Kentucky Energy Chief Acknowledges Dismal Short-Term Outlook For Coal
The new head of Kentucky’s Energy and Environment Cabinet doesn’t expect any short-term rebound in the state’s struggling coal industry. In his first appearance before the state Senate Natural Resources and Energy Committee, Secretary Charles Snavely told senators the outlook wasn’t good over the next five years.
State Sen. Ray Jones, a Pikeville Democrat, told Snavely, a former coal executive, about the suffering in his district as more miners are laid off, and asked if there was any hope that the industry would recover soon.
“Well, I regret you asked me that question in a public forum because if you ask me a question, I’m going to give you the answer,” Snavely said. “I don’t feel that within a 5-year timeframe in Eastern Kentucky that (there) will be a rebound in the coal industry. I don’t see it.”
The reasons why are complicated.

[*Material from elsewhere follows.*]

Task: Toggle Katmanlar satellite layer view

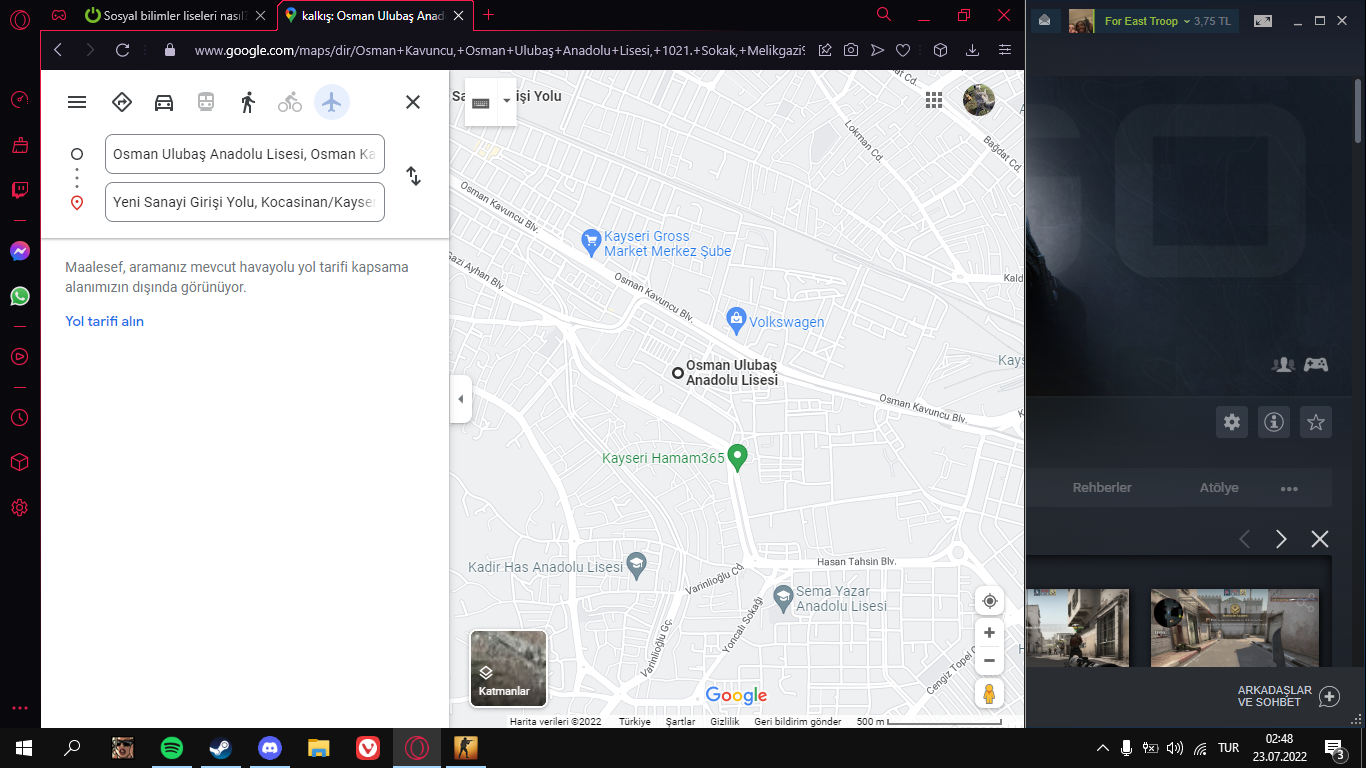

Snavely said they include world economic conditions, competition from cheaper natural gas and regulatory uncertainty that’s making it more difficult for electric utilities to invest in new coal-fired facilities.
“And if you combine that with the fact that generally, for coal that’s used to produce electricity, Eastern Kentucky especially is on the higher end of the cost curve,” Snavely said. “The cheapest coal that’s produced in the United States, it comes out of the Illinois Basin or it comes out of Wyoming, Montana.”
Snavely wasn't asked about coal's long-term prospects, though many experts say it's unlikely to ever employ as many people in Kentucky as it has in the past.
The state’s latest quarterly coal report was released last week; it showed Kentucky's coal production at its lowest level since 1954, and more than 10,000 coal miners have lost their jobs since the fourth quarter of 2008.